We also learned during an earlier article of the peculiar combination of suffering and joy. God’s grace is such that he empowers us with joy as we trust him in very difficult circumstances. This isn’t just about the refiner’s fire of life – it’s about living a victorious life despite suffering. Examples of people who do this include Heidi and Rolland Baker, Supresa Sithole and more. They also live a life of worship in the midst. They are grateful for all God does in their lives and ministry. They praise God often.
Some people call pause seasons time in the desert. I’ve spoken about this as well. Deserts can be even more refining than regular waiting seasons, but they are necessary to refine us. This is when we learn to let God refine us from the fear that holds us back, like Hannah Hurnard’s character called “Much Afraid” in her book Hinds Feet in High Places. The desert can transform the image we have of ourselves as well as our image of God. These false images we stored in our hearts are shattered in the desert. Once they are destroyed, we can then see and discover what is real about God. We are transformed as we journey on in four unique desert gifts: spiritual transformation, psychological change, a new role and a new future.
That transformation can take further seasons in the desert for pause and reflection. I shared about this in an earlier broadcast about persevering what I called seasons of the “pause button.” Yet even in seasons where we are gladly busy and moving along, we have disappointments. Some of these are small, and some are deep. In the midst of the waiting, or the pause, as I like to call it, is an opportunity to assess and remember God’s faithfulness. Iris base leader Surprise Sithole has endured much persecution and trauma in his life, yet he is always filled with joy. Every day can be a good day. His attitude towards pausing is that waiting on God is worship.
I recently read Philip Yancey’s book Disappointment with God. He deals with our human view of personal disappointment and suffering, and then God’s view through Father, Son and Holy Spirit. He shares that three questions surface in human suffering. These are: Where is God? Why is God silent? And Why is life unfair?

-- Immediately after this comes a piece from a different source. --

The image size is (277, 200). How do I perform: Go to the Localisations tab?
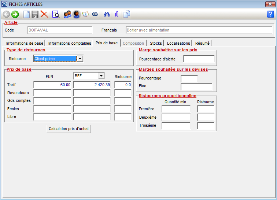pyautogui.click(x=178, y=43)
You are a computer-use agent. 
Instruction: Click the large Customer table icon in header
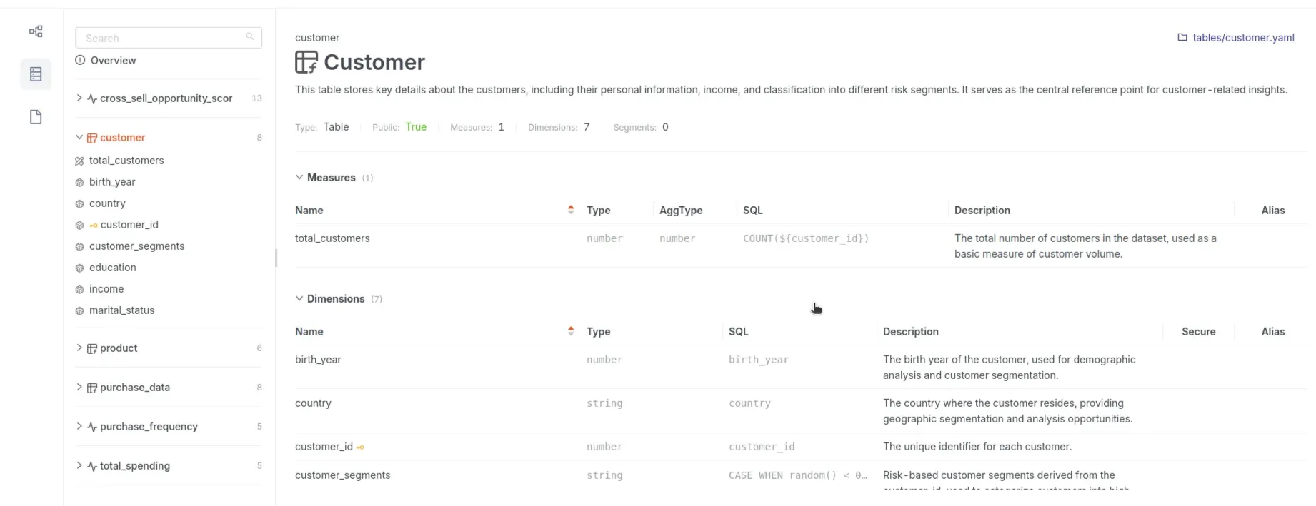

Sometimes it seems like God is absent in the midst of pain and darkness. This especially is shown in the middle chapters of the book of Job, although the first chapter and last chapters reveal that God had been there all along. The story had a good ending. The Old Testament showed God the Father as so holy that he was nearly unapproachable in the temple, and showed himself in a burning bush and other miracles. While he is invisible, he made himself clearly known. However, most of the people cowered in fear so most did not seek him out, which was his deepest desire. His love was rejected except for the prophets and David, who was known as a man after God’s own heart. When the Israelites turned away in sin and worshipped idols, it broke God’s heart like a spurned lover.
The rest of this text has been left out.